(Stored data)
══════════

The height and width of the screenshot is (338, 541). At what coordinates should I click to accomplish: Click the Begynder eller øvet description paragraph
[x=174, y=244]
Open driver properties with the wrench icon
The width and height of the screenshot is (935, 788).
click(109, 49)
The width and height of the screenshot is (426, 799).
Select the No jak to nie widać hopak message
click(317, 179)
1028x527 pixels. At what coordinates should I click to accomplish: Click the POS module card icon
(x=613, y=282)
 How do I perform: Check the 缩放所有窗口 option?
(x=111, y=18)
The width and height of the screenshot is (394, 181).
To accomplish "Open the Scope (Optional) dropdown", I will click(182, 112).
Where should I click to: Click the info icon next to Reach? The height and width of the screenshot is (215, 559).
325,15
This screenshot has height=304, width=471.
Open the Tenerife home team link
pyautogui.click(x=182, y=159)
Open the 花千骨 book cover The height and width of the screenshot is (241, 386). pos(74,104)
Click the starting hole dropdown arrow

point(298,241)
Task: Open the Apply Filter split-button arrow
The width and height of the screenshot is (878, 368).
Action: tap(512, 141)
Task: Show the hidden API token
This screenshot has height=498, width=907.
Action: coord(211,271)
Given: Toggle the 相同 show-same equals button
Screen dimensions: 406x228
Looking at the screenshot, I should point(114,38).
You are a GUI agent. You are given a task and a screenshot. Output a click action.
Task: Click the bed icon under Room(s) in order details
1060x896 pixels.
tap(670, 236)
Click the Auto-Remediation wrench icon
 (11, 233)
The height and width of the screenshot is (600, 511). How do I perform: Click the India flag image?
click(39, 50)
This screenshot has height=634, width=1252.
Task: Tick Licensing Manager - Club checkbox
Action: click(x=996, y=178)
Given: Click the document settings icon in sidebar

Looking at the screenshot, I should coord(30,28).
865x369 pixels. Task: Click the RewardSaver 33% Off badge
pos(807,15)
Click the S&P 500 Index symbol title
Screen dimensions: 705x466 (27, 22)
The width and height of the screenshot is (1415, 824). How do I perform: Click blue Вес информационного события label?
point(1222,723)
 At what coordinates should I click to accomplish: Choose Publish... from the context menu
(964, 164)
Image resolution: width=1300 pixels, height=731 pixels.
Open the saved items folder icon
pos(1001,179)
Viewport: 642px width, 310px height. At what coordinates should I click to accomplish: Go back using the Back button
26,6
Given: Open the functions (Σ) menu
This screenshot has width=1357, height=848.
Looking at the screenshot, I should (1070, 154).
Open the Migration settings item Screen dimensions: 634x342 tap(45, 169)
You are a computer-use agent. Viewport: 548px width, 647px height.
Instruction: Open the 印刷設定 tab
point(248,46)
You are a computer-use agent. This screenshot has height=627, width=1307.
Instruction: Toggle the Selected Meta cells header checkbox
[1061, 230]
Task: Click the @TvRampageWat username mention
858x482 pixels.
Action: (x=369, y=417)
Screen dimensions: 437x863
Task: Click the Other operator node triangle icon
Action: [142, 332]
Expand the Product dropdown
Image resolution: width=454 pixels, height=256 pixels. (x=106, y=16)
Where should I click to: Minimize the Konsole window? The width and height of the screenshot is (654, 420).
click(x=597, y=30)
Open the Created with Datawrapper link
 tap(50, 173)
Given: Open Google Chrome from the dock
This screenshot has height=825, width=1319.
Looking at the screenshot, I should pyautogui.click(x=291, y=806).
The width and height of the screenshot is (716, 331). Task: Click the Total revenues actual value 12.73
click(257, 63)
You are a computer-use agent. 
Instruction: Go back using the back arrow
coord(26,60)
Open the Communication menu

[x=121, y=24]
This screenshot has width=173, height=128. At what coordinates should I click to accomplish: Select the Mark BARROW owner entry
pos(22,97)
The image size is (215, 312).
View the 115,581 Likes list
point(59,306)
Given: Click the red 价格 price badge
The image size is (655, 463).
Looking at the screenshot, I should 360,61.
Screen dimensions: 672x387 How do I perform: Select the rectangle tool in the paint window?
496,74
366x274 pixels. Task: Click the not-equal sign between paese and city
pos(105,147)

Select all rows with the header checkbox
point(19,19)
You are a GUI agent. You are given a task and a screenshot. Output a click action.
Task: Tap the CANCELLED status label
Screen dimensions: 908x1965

══════════

#### PROBLEM STATEMENT
Write out every line of the data again, exactly as it reads.

#### RESPONSE FOR THIS EXERCISE
The height and width of the screenshot is (338, 541). At what coordinates should I click to accomplish: Click the Begynder eller øvet description paragraph
[x=174, y=244]
Open driver properties with the wrench icon
The width and height of the screenshot is (935, 788).
click(109, 49)
The width and height of the screenshot is (426, 799).
Select the No jak to nie widać hopak message
click(317, 179)
1028x527 pixels. At what coordinates should I click to accomplish: Click the POS module card icon
(x=613, y=282)
 How do I perform: Check the 缩放所有窗口 option?
(x=111, y=18)
The width and height of the screenshot is (394, 181).
To accomplish "Open the Scope (Optional) dropdown", I will click(182, 112).
Where should I click to: Click the info icon next to Reach? The height and width of the screenshot is (215, 559).
325,15
This screenshot has height=304, width=471.
Open the Tenerife home team link
pyautogui.click(x=182, y=159)
Open the 花千骨 book cover The height and width of the screenshot is (241, 386). pos(74,104)
Click the starting hole dropdown arrow

point(298,241)
Task: Open the Apply Filter split-button arrow
The width and height of the screenshot is (878, 368).
Action: tap(512, 141)
Task: Show the hidden API token
This screenshot has height=498, width=907.
Action: coord(211,271)
Given: Toggle the 相同 show-same equals button
Screen dimensions: 406x228
Looking at the screenshot, I should point(114,38).
You are a GUI agent. You are given a task and a screenshot. Output a click action.
Task: Click the bed icon under Room(s) in order details
1060x896 pixels.
tap(670, 236)
Click the Auto-Remediation wrench icon
 (11, 233)
The height and width of the screenshot is (600, 511). How do I perform: Click the India flag image?
click(39, 50)
This screenshot has height=634, width=1252.
Task: Tick Licensing Manager - Club checkbox
Action: click(x=996, y=178)
Given: Click the document settings icon in sidebar

Looking at the screenshot, I should coord(30,28).
865x369 pixels. Task: Click the RewardSaver 33% Off badge
pos(807,15)
Click the S&P 500 Index symbol title
Screen dimensions: 705x466 (27, 22)
The width and height of the screenshot is (1415, 824). How do I perform: Click blue Вес информационного события label?
point(1222,723)
 At what coordinates should I click to accomplish: Choose Publish... from the context menu
(964, 164)
Image resolution: width=1300 pixels, height=731 pixels.
Open the saved items folder icon
pos(1001,179)
Viewport: 642px width, 310px height. At what coordinates should I click to accomplish: Go back using the Back button
26,6
Given: Open the functions (Σ) menu
This screenshot has width=1357, height=848.
Looking at the screenshot, I should (1070, 154).
Open the Migration settings item Screen dimensions: 634x342 tap(45, 169)
You are a computer-use agent. Viewport: 548px width, 647px height.
Instruction: Open the 印刷設定 tab
point(248,46)
You are a computer-use agent. This screenshot has height=627, width=1307.
Instruction: Toggle the Selected Meta cells header checkbox
[1061, 230]
Task: Click the @TvRampageWat username mention
858x482 pixels.
Action: (x=369, y=417)
Screen dimensions: 437x863
Task: Click the Other operator node triangle icon
Action: [142, 332]
Expand the Product dropdown
Image resolution: width=454 pixels, height=256 pixels. (x=106, y=16)
Where should I click to: Minimize the Konsole window? The width and height of the screenshot is (654, 420).
click(x=597, y=30)
Open the Created with Datawrapper link
 tap(50, 173)
Given: Open Google Chrome from the dock
This screenshot has height=825, width=1319.
Looking at the screenshot, I should pyautogui.click(x=291, y=806).
The width and height of the screenshot is (716, 331). Task: Click the Total revenues actual value 12.73
click(257, 63)
You are a computer-use agent. 
Instruction: Go back using the back arrow
coord(26,60)
Open the Communication menu

[x=121, y=24]
This screenshot has width=173, height=128. At what coordinates should I click to accomplish: Select the Mark BARROW owner entry
pos(22,97)
The image size is (215, 312).
View the 115,581 Likes list
point(59,306)
Given: Click the red 价格 price badge
The image size is (655, 463).
Looking at the screenshot, I should 360,61.
Screen dimensions: 672x387 How do I perform: Select the rectangle tool in the paint window?
496,74
366x274 pixels. Task: Click the not-equal sign between paese and city
pos(105,147)

Select all rows with the header checkbox
point(19,19)
You are a GUI agent. You are given a task and a screenshot. Output a click action.
Task: Tap the CANCELLED status label
Screen dimensions: 908x1965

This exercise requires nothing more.